Thank you, Chase. And now Chase, James and John will be happy to take your questions. Operator?
Operator
Thank you. We will now take questions from Ben Swinburne with Morgan Stanley. Please go ahead, your line is open.
Thank you. I guess my question deals with the investment in the business and James you could talk about STAR in India in particular and help us think about the profit potential of that business, I think a while ago you guys had laid out a plan for EBITDA growth there but the currencies have moved against you. Help us think about the opportunity there, particularly in light of some of the non-rupee costs you have on the sports side? And similar question maybe to Chase on FOX Network, it sounds like your plan is to sort of double down on a phrase, but invest more in prime-time entertainment and push the programming. Can you give us some color on sort of how you want to go about this and what we should be thinking about in terms of programming cost growth at FOX in the couple of years? Thanks.
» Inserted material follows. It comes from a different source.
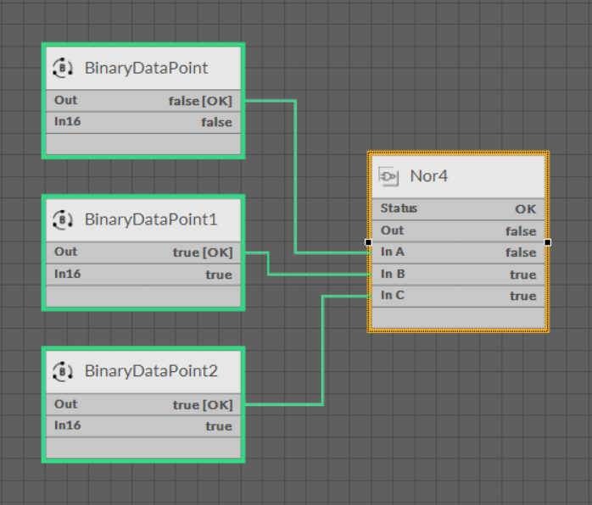Select the BinaryDataPoint2 block header

tap(151, 371)
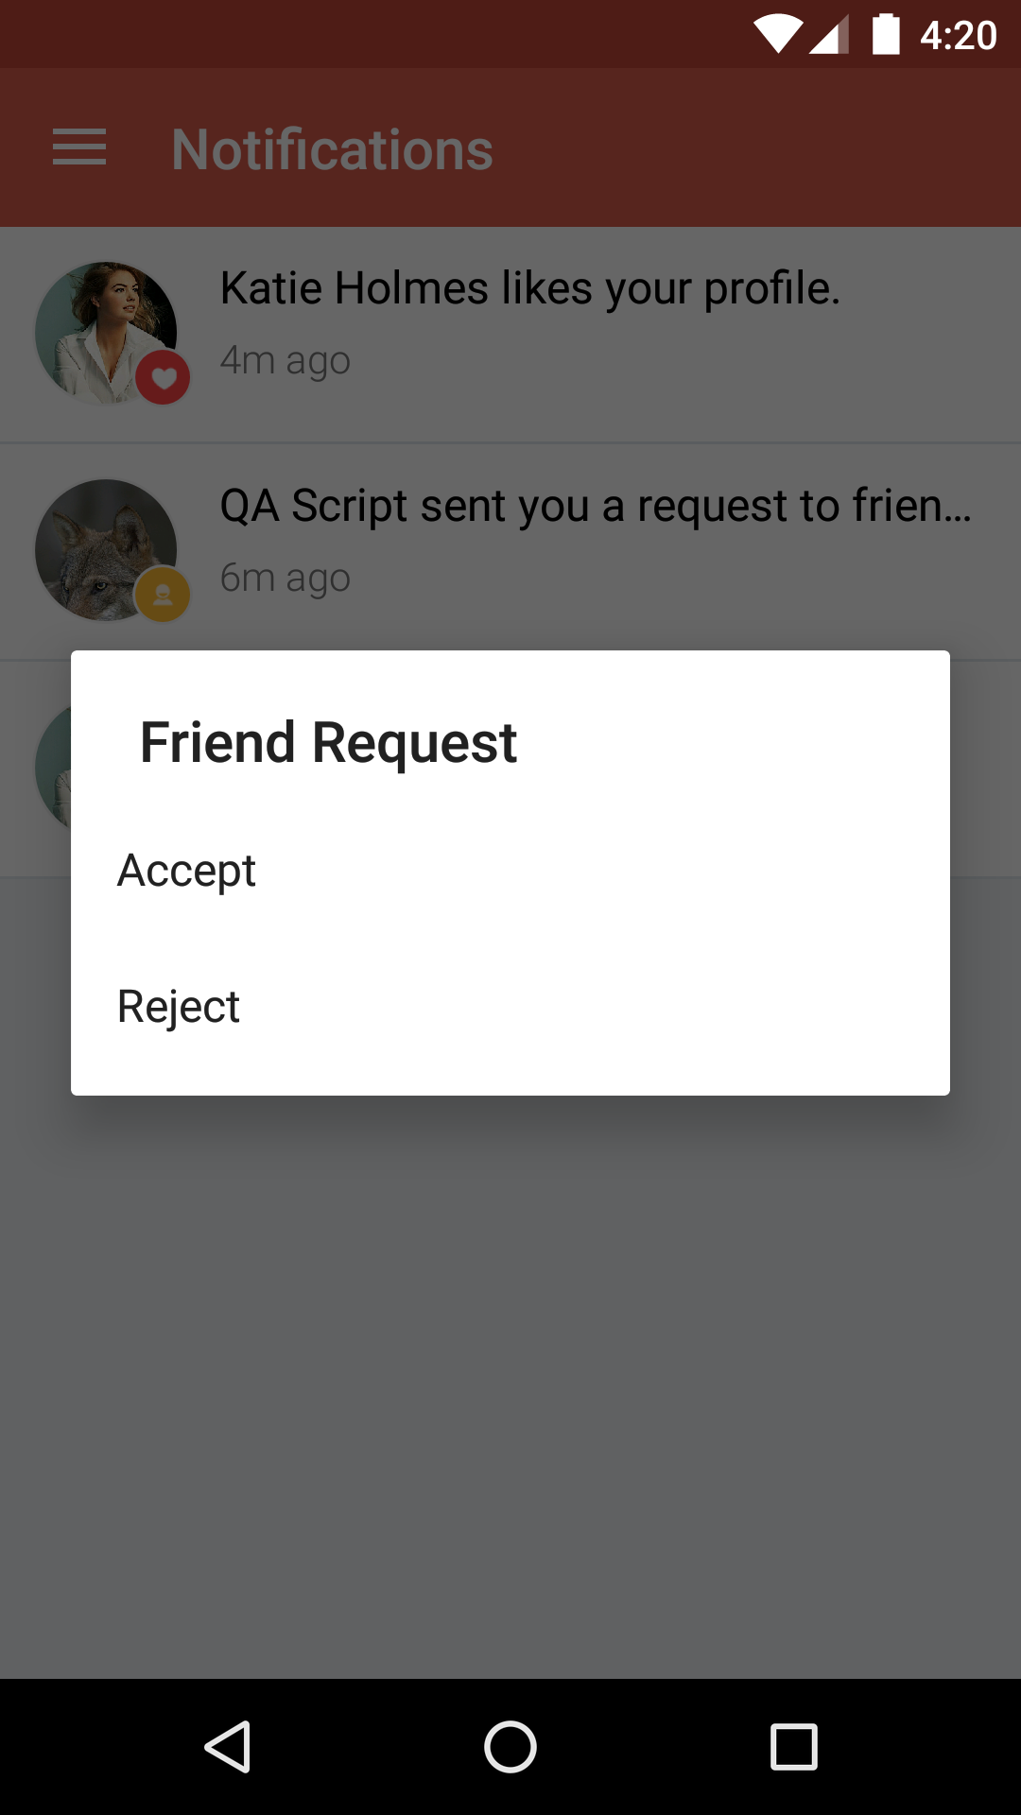Open Katie Holmes profile picture

[106, 333]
Thanks Ben. I think the last time when we talked about the sort of profits that are pathway for the Indian business, actually since then the currency has been reasonably stable over the last sort of I guess nine months now. So I don’t think that had an additional impact going forward from what we saw then. But essentially, you know the STAR Entertainment business, the local language and the regional language there is very profitable today, a very attractive business and really where we’re investing a lot of those profits to build the sports business alongside that which we think will have a truly transformational effect on the business. Since the acquisition of the half interest of ESPN STAR Sports that we didn’t own previously, and I think what we’re seeing now is right the peak year of investment in fact these coming quarters with the Cricket World Cup and a series of events really making that heavy investment right now. But we have pretty good certainty on what those rights costs look like for the STAR Sports business. We're launching two new sports channels, two HD channels actually just in the next month to continue to grow the portfolio. And we think over a five-year basis, this business STAR India is a very, very profitable business. We think we can get north of - I’ve said in the past that we can achieve north of $500 million in profit and do it with some pace and some velocity. I think investing in programming and investing on-screen for our customers is what you will see everywhere around the business. We really think that’s the business that we are in and something that you know it’s super important for us and it’s going to deliver a lot of long-term growth domestically here as well as around the world.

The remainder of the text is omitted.